Member of Parliament for Melksham and Devizes
- Incumbent
- Assumed office 4 July 2024
- Preceded by: Constituency established
- Majority: 2,401 (4.7%)

Personal details
- Born: Brian George Felton Mathew
- Party: Liberal Democrats
- Alma mater: University of East Anglia; University of Reading; Cranfield University;

= Brian Mathew (politician) =

British politician

Brian George Felton Mathew is a British Liberal Democrat politician who has been the Member of Parliament for Melksham and Devizes since 2024. He defeated former Conservative minister Michelle Donelan, who had chosen to contest this seat in view of boundary changes at her Chippenham seat.

==Early life and education==
Mathew was educated at Millfield School, Street and graduated from the University of East Anglia in 1983 with a bachelor's degree in development studies.

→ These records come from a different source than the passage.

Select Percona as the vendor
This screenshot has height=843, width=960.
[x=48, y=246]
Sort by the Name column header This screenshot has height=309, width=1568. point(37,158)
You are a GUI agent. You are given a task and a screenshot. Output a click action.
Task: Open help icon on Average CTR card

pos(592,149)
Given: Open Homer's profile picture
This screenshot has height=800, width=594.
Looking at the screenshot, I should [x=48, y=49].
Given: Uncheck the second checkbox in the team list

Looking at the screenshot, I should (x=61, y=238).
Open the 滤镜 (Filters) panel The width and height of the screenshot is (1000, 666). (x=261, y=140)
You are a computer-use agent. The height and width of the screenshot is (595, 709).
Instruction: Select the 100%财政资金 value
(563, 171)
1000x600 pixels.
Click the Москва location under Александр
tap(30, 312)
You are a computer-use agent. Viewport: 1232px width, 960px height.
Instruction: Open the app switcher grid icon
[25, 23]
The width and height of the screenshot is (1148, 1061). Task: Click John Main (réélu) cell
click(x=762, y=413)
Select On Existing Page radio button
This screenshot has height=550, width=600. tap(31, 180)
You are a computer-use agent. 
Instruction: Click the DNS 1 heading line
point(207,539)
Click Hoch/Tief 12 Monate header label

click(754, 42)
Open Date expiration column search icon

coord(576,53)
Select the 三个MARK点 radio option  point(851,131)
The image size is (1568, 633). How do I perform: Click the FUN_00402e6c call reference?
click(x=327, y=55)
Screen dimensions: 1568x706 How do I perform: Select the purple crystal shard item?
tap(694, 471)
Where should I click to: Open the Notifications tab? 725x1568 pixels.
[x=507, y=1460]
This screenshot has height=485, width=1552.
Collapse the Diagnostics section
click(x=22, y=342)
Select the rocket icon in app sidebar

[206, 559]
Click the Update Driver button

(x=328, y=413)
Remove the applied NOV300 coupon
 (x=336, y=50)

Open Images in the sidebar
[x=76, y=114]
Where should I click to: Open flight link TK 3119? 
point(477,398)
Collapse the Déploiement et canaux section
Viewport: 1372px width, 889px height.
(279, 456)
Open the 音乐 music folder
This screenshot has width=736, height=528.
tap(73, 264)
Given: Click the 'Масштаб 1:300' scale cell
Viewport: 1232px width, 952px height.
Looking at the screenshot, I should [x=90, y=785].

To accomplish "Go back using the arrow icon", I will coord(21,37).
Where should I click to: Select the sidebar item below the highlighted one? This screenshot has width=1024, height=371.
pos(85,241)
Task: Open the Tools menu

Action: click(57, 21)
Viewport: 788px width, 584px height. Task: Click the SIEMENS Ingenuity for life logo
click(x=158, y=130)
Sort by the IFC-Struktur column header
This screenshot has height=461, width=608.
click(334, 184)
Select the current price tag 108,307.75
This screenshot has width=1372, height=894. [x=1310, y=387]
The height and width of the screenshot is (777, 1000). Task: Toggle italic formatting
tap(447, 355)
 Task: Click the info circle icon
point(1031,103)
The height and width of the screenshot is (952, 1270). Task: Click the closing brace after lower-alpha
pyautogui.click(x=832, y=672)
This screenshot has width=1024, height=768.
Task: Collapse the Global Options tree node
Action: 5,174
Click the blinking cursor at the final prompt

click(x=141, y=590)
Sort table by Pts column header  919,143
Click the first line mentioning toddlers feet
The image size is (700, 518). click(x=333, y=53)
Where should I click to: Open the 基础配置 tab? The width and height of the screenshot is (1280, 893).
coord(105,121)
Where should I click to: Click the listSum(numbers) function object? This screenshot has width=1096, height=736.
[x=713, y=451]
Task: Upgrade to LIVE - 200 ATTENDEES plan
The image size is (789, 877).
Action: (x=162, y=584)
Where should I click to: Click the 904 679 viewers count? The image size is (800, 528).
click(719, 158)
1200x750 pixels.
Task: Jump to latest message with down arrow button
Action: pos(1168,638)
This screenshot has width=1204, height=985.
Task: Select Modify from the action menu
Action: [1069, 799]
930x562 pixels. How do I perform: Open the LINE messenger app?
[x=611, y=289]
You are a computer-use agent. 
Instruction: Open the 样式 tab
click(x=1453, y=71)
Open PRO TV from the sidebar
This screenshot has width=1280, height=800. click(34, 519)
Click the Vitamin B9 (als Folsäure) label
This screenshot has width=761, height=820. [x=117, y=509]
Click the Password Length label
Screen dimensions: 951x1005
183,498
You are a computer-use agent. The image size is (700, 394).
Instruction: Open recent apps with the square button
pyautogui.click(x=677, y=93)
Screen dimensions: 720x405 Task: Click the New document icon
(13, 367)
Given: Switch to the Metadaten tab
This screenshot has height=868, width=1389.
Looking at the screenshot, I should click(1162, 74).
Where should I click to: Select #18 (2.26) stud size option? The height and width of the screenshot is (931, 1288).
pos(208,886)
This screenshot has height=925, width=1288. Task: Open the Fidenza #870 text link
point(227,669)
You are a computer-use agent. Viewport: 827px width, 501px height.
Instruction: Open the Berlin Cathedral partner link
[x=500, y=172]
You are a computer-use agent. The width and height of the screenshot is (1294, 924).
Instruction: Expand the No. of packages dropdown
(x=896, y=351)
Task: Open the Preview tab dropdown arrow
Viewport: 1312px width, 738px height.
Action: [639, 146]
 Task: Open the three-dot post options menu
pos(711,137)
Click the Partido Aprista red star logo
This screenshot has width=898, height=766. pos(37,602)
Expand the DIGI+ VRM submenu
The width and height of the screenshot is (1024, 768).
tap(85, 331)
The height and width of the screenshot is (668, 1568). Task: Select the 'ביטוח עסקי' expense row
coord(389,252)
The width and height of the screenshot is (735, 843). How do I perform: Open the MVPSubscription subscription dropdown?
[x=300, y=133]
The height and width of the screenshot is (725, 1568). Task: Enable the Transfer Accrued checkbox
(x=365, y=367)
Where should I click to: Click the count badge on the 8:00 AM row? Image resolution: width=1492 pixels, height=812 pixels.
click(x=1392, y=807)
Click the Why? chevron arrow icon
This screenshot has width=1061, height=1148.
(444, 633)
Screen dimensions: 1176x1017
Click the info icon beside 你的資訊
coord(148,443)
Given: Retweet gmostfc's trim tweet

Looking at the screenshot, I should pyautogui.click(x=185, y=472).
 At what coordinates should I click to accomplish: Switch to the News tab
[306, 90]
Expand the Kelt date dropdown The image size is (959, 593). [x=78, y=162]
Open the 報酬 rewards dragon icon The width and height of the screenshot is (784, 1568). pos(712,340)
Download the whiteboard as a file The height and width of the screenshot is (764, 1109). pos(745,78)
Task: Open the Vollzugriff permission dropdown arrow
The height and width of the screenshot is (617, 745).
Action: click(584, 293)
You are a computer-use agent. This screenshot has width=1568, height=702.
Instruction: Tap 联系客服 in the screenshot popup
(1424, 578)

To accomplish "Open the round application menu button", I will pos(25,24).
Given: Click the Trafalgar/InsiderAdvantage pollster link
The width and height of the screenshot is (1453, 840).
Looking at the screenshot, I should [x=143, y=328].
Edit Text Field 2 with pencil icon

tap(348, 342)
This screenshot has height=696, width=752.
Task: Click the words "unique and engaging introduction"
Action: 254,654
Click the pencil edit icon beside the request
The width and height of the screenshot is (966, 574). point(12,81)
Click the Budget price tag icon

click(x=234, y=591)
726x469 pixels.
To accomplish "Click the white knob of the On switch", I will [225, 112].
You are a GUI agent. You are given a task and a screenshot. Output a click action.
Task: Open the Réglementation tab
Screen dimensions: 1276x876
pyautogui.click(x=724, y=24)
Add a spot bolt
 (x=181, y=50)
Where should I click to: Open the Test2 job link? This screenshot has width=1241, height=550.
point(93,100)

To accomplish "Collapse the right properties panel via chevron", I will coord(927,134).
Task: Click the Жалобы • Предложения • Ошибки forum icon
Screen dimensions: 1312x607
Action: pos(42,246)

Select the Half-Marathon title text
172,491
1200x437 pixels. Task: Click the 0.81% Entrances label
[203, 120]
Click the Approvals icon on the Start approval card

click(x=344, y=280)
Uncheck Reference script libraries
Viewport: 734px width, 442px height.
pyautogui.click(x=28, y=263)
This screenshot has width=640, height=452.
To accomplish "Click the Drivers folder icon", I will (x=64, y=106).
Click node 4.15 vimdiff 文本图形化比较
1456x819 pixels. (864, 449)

This was followed by a Postgraduate Diploma in agricultural engineering from Cranfield University's Silsoe College. In 1988, he gained a Master of Arts (MA) degree in rural social development at the University of Reading and in 2005 a PhD in water and sanitation at Cranfield University.

==Career==
Mathew had stood unsuccessfully for the North Wiltshire seat in 2015, 2017 and 2019. He previously stood in North Somerset in 2010 but lost to Liam Fox.

Mathew previously worked for aid organisations, including WaterAid in Tanzania. He was elected for the Box & Colerne ward of Wiltshire Council in 2017 and re-elected in 2021.